패션 데이터셋을 활용하여 가방, 셔츠, 스커트 등을 분류합니다.

환경설정

  • 데이터 파이프 라인 : 데이터 로드시 과부하를 완화하기 위하여 데이터 파이프라인을 구축합니다.
  • 조기종료 설정 : 학습이 개선되지 않으면 조기종료 콜백을 설정하여 중지합니다.
  • TensorBoard 모니터링 : TensorBoard와 연결하여 학습 진행 상태를 모니터링 할 수 있도록 합니다.

데이터셋

아래와 같이 dataset 디렉토리 안에 가방, 셔츠, 스커트의 폴더별로 나누어져있으며 이미지 파일이 있습니다.

├─dataset
│  ├─bag
│  ├─shirt
│  └─skirt
└─runs
    └─fashion_classification

데이터 로드

import os
import time
from PIL import Image
import numpy as np
import matplotlib.pyplot as plt
import random 

import torch
import torch.nn as nn
from torch import optim, cuda
from torch.utils.data import DataLoader
from torch.utils.tensorboard import SummaryWriter
from torchvision import datasets, models, transforms
from torchvision.utils import make_grid
import matplotlib.pyplot as plt

from torchsummary import summary
BASE_DIR = os.getcwd()
DATASET_PATH = os.path.join(BASE_DIR, 'dataset')
MODE_PATH = os.path.join(BASE_DIR, 'models')

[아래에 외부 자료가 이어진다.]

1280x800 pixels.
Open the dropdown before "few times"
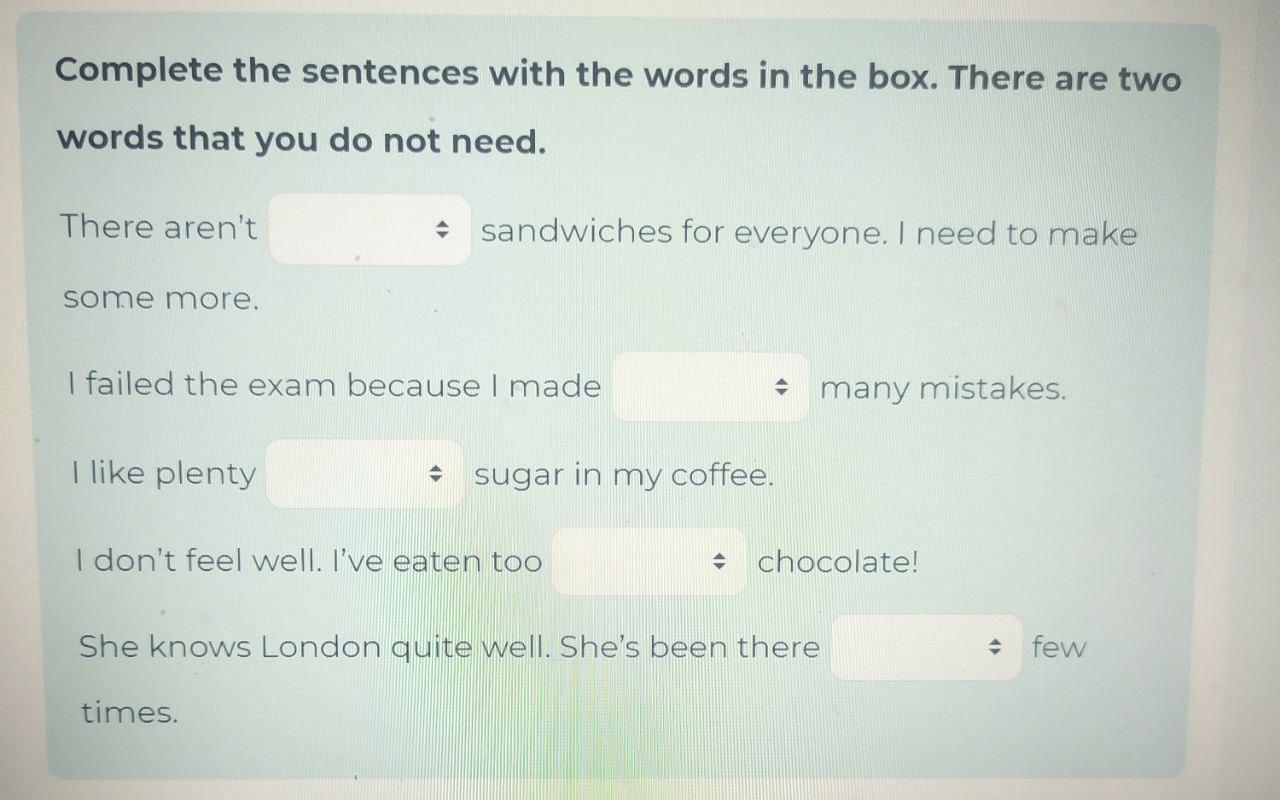(x=926, y=648)
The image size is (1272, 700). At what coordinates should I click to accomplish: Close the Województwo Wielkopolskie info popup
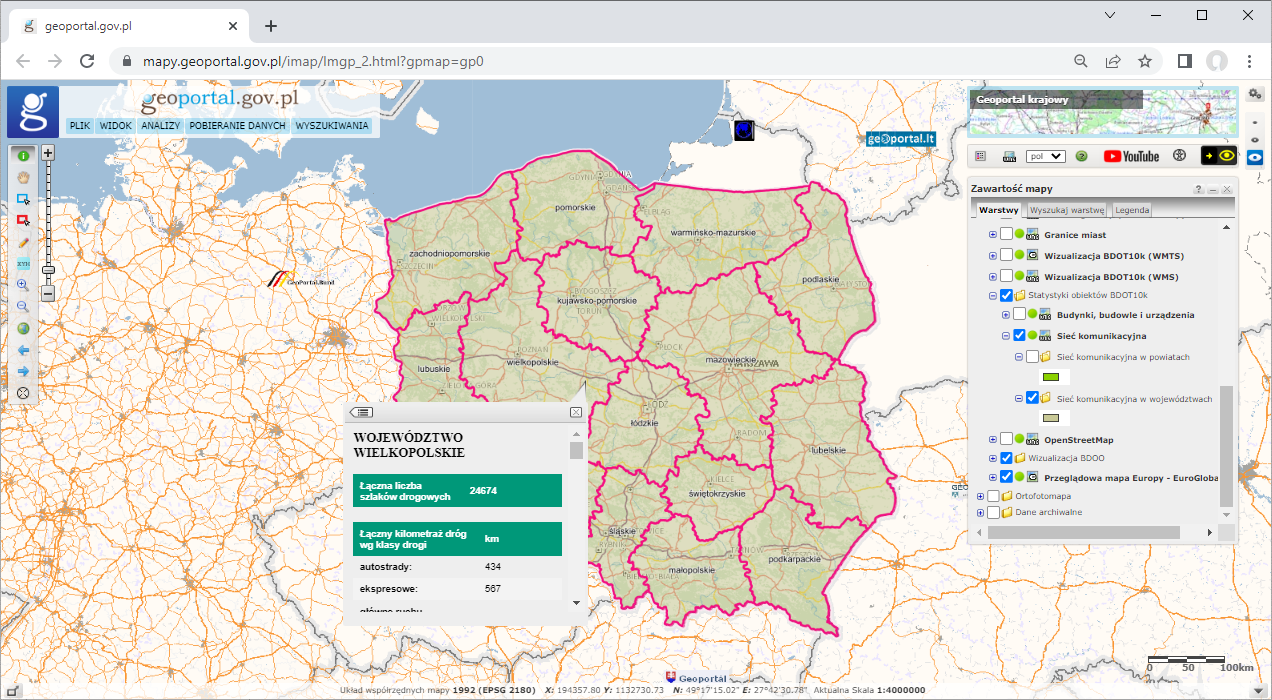pos(576,412)
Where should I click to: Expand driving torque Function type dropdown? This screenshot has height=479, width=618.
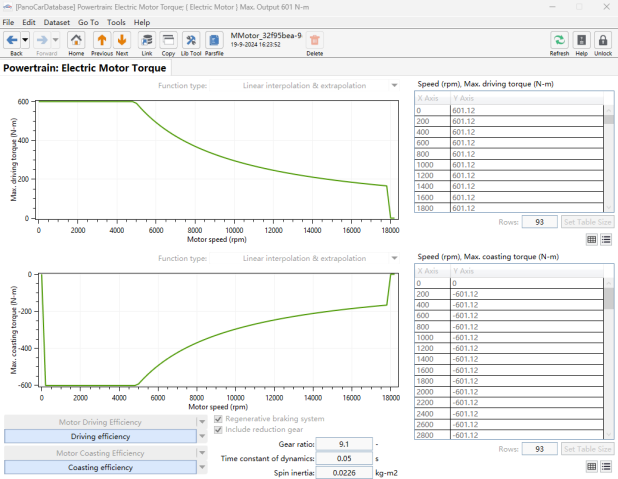coord(394,86)
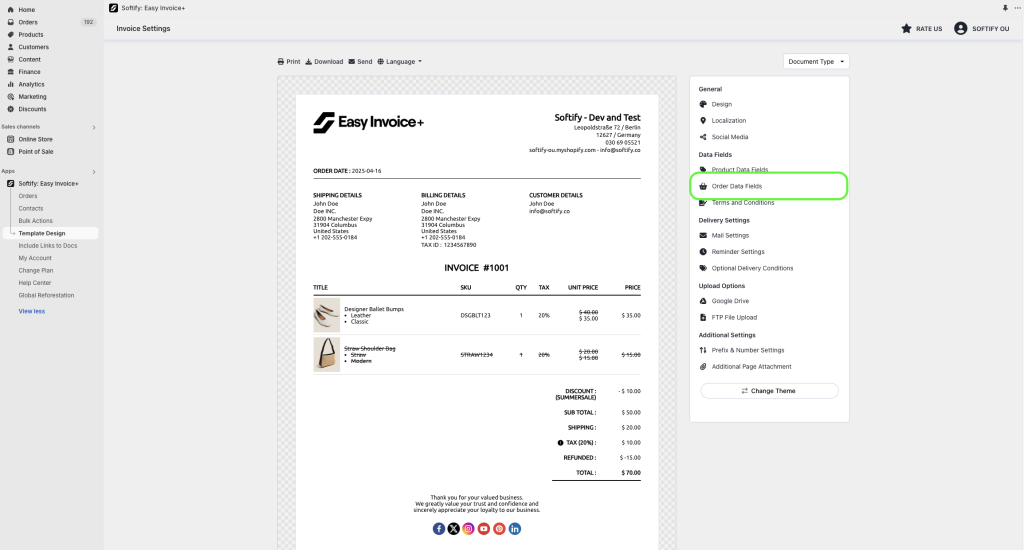Screen dimensions: 1024x550
Task: Click the Softify OU account avatar
Action: tap(961, 29)
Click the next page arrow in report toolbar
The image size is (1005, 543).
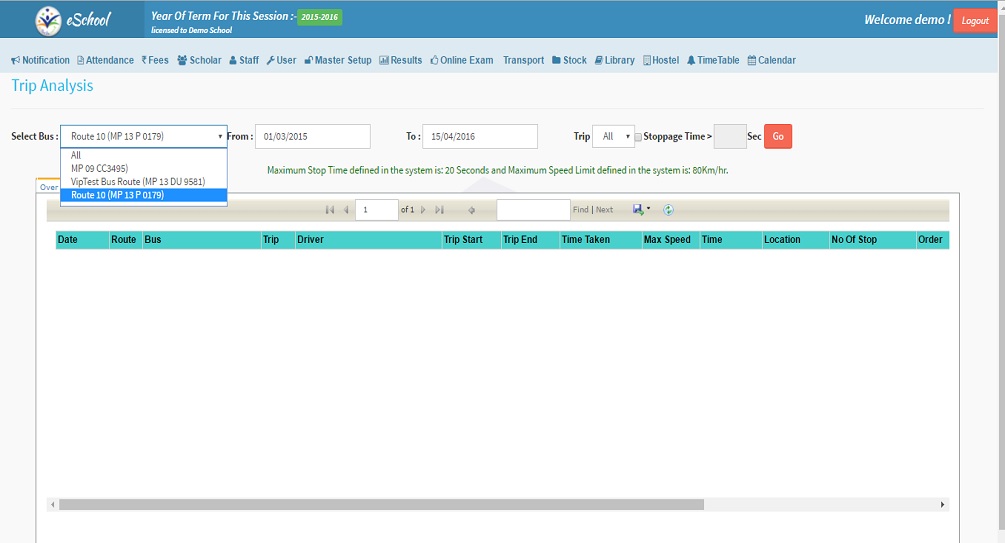pyautogui.click(x=424, y=210)
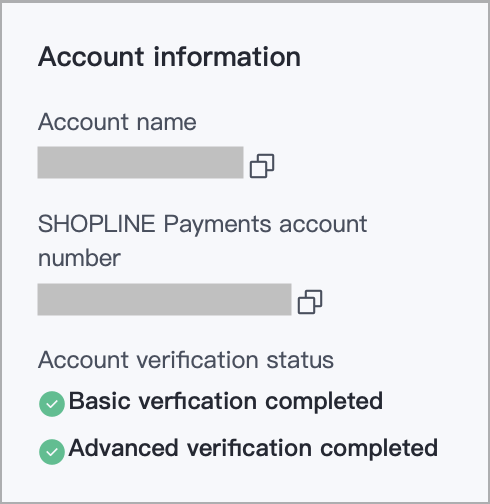The height and width of the screenshot is (504, 490).
Task: Click the SHOPLINE Payments account number label
Action: tap(202, 241)
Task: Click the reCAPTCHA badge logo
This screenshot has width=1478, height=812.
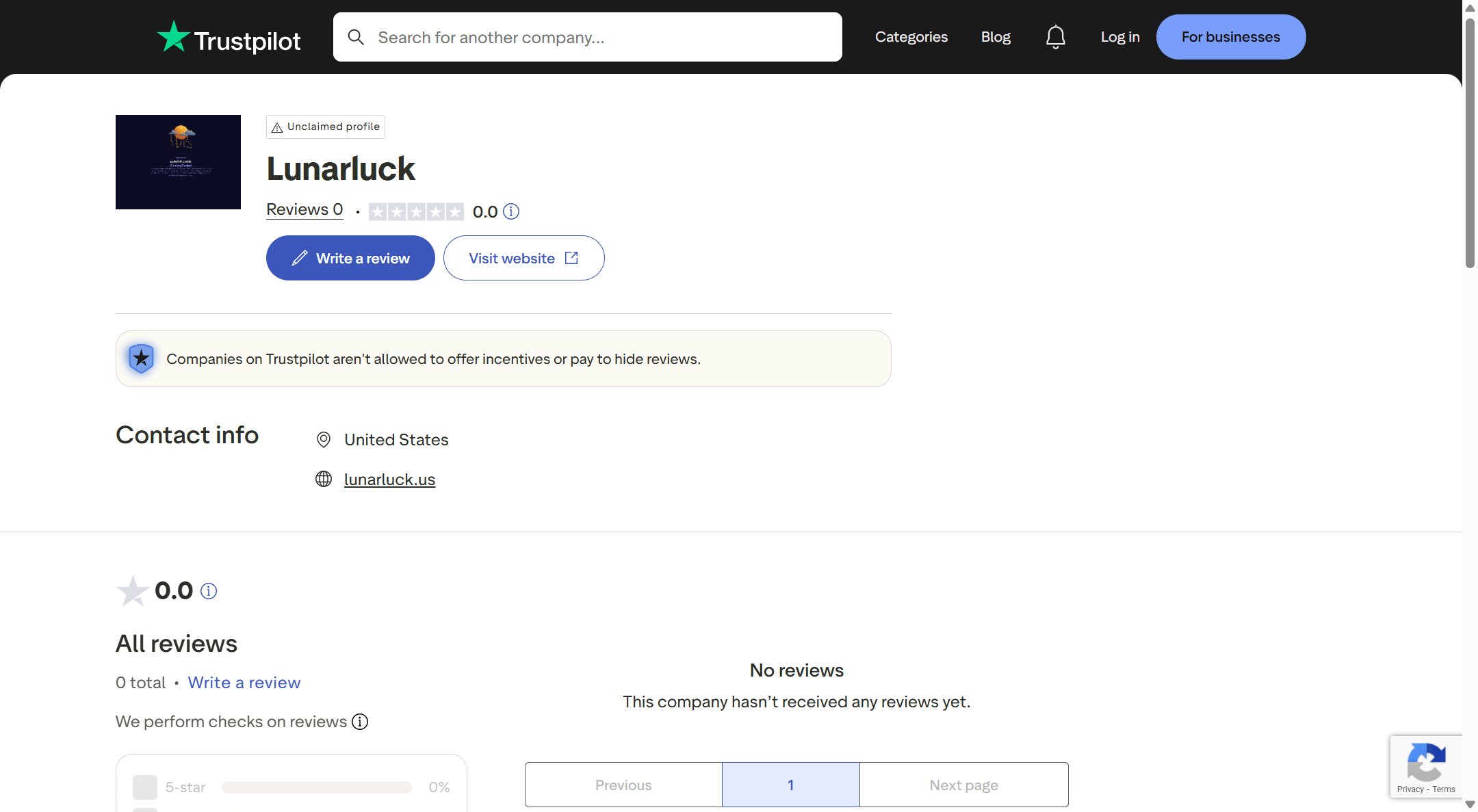Action: pos(1426,761)
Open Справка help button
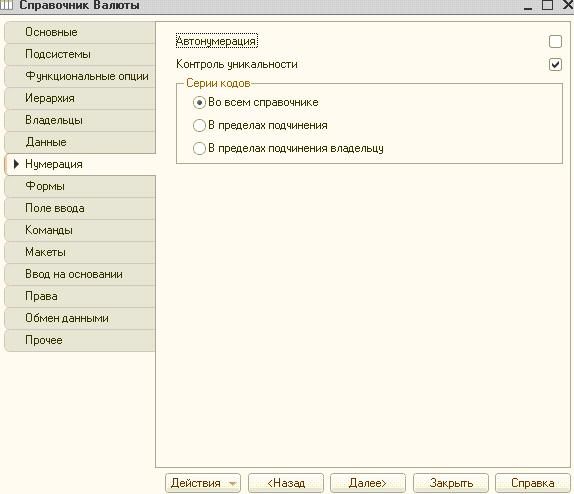Screen dimensions: 574x494 (x=533, y=483)
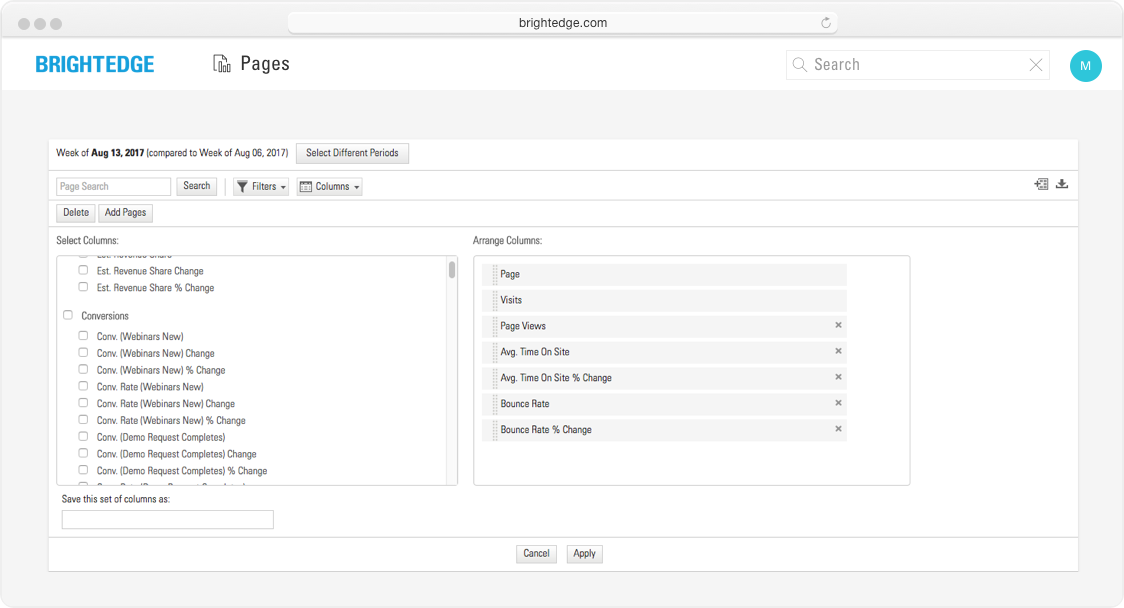Click the browser reload icon
Screen dimensions: 1124x608
click(x=826, y=23)
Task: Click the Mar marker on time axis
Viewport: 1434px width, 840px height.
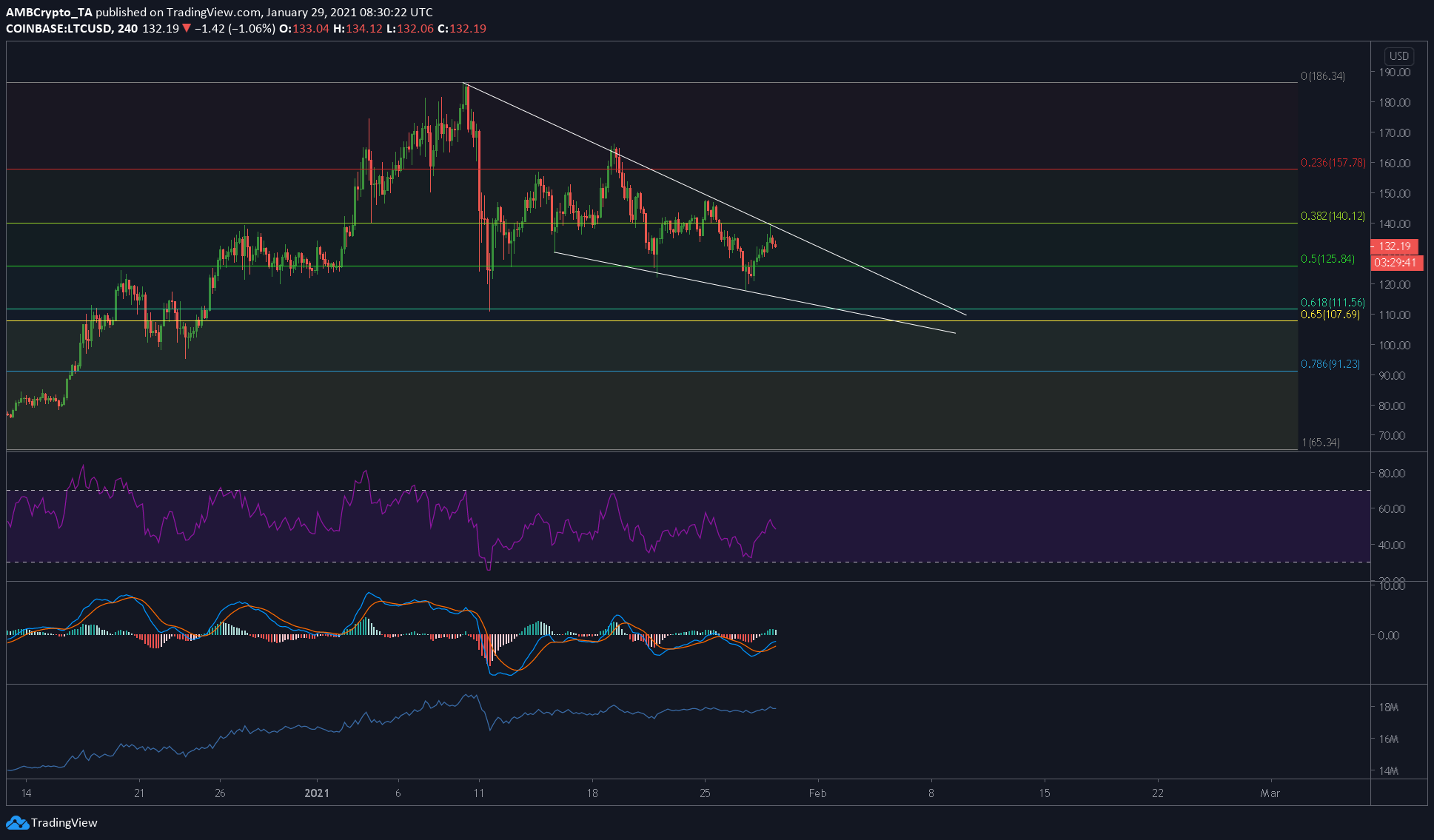Action: pyautogui.click(x=1270, y=793)
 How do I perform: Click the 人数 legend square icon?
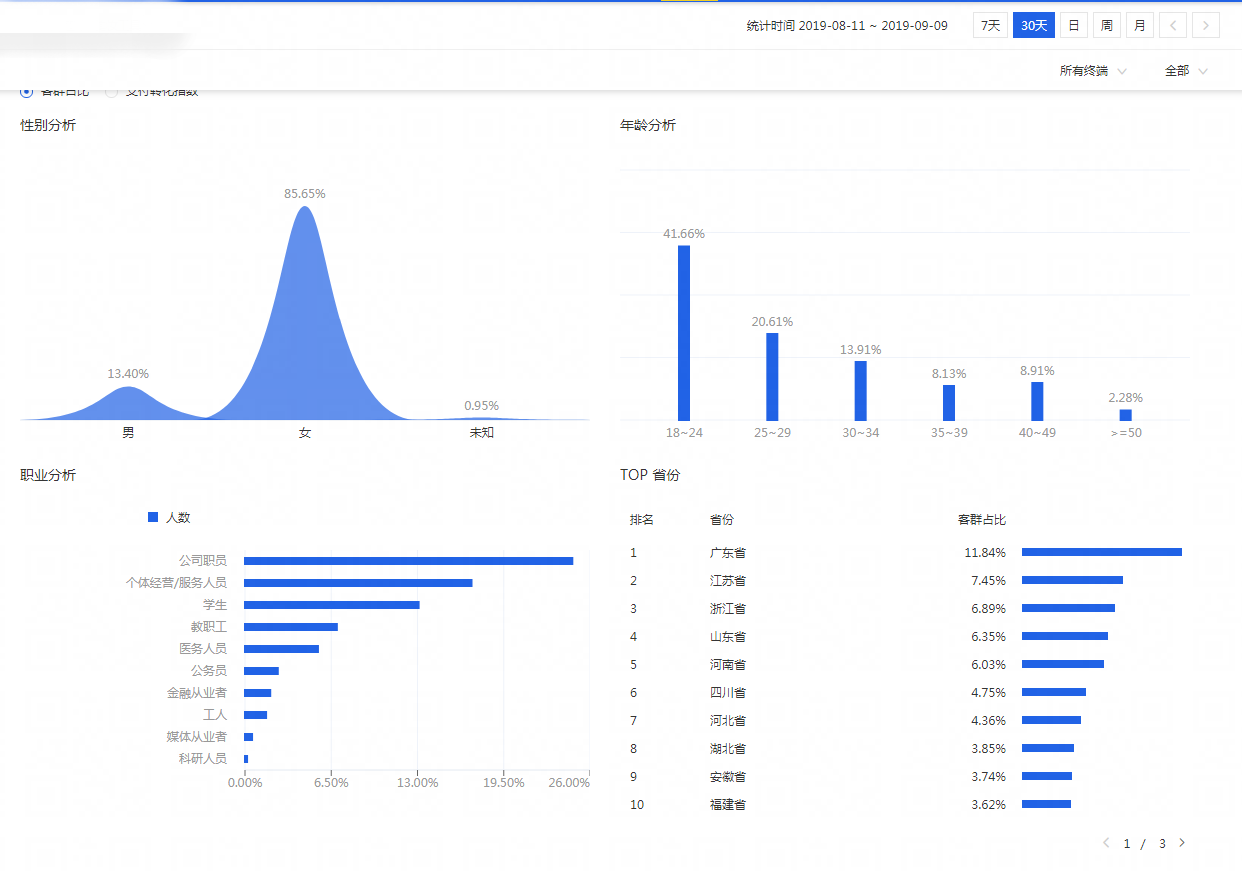[x=153, y=517]
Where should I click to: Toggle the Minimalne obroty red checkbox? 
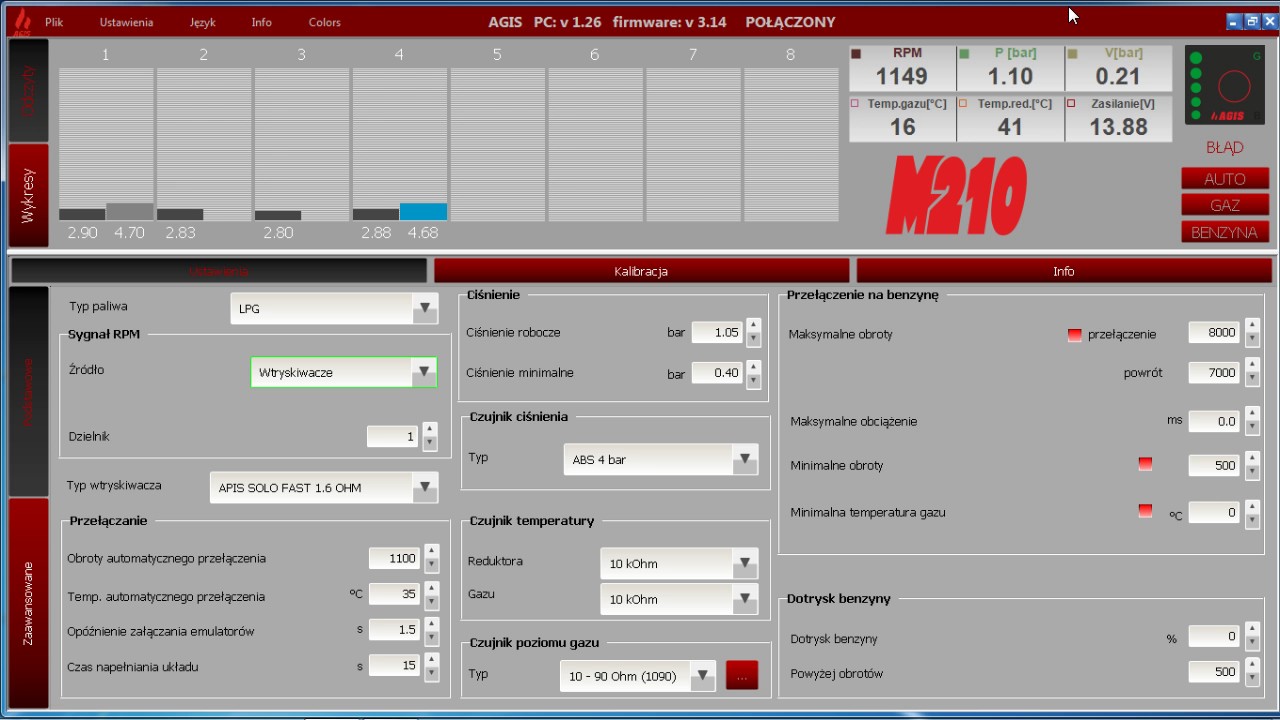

npy 파일을 체크해주는 이유는 첫번째 훈련시 이미지 경로에서 npy 파일을 만들고 그 다음 훈련때부터는 npy 파일만 로드하여 시간을 절약하기 위함입니다.

classes = []
dataset = []

for fullpath, dirnames, filenames in os.walk(DATASET_PATH):
    if DATASET_PATH == fullpath:
        classes = dirnames
        continue        
        
    label_name = fullpath.split(os.path.sep)[-1]        
    for filename in filenames:    
        if filename.find('.npy') != -1:
            continue
        class_index = classes.index(label_name)
        dataset.append((os.path.join(fullpath, filename), class_index))
random.shuffle(dataset) 

total_len = len(dataset)
train_ratio = int(total_len * 0.8)

train_data = dataset[:train_ratio]
test_data = dataset[train_ratio:]

데이터 파이프 라인

전부 데이터를 가져와서 메모리에 갖고 있기에는 부하가 있기때문에 훈련시 배치 사이즈만큼 가져와서 가공할 수 있도록 데이터 파이프 라인을 만들어 보기로 합니다. 위에서 언급했듯이 첫번째 훈련시 이미지 경로에서 npy 파일을 만들고 그 다음 훈련때부터는 npy 파일만 로드하여 시간을 데이터 로드 시간을 절약하도록 합니다.

class Dataset(object):
    def __init__(self, transforms, dataset):
        self.transforms = transforms
        self.dataset = dataset

    def __getitem__(self, idx):
        img_path, label = self.dataset[idx]        
        
        fullpath, extension = os.path.splitext(img_path)
        npy_path = fullpath + '.npy'
        
        if os.path.exists(npy_path):
            np_data = np.load(npy_path)
            img = Image.fromarray(np.uint8(np_data))
        else:
            img = Image.open(img_path).convert("RGB")  
            np_data = np.asarray(img)
            np.save(npy_path, np_data)
        
        if self.transforms is not None:
            img = self.transforms(img)                
        return img, label

    def __len__(self): 
        return len(self.dataset)
transform = transforms.Compose(
    [
         transforms.Resize((224, 224)),
         transforms.ToTensor(),
         transforms.Normalize((0.5, 0.5, 0.5), (0.5, 0.5, 0.5))
    ]
)

훈련 및 평가 데이터 파이프라인을 생성합니다.

train_dataset = Dataset(transform, train_data)
test_dataset = Dataset(transform, test_data)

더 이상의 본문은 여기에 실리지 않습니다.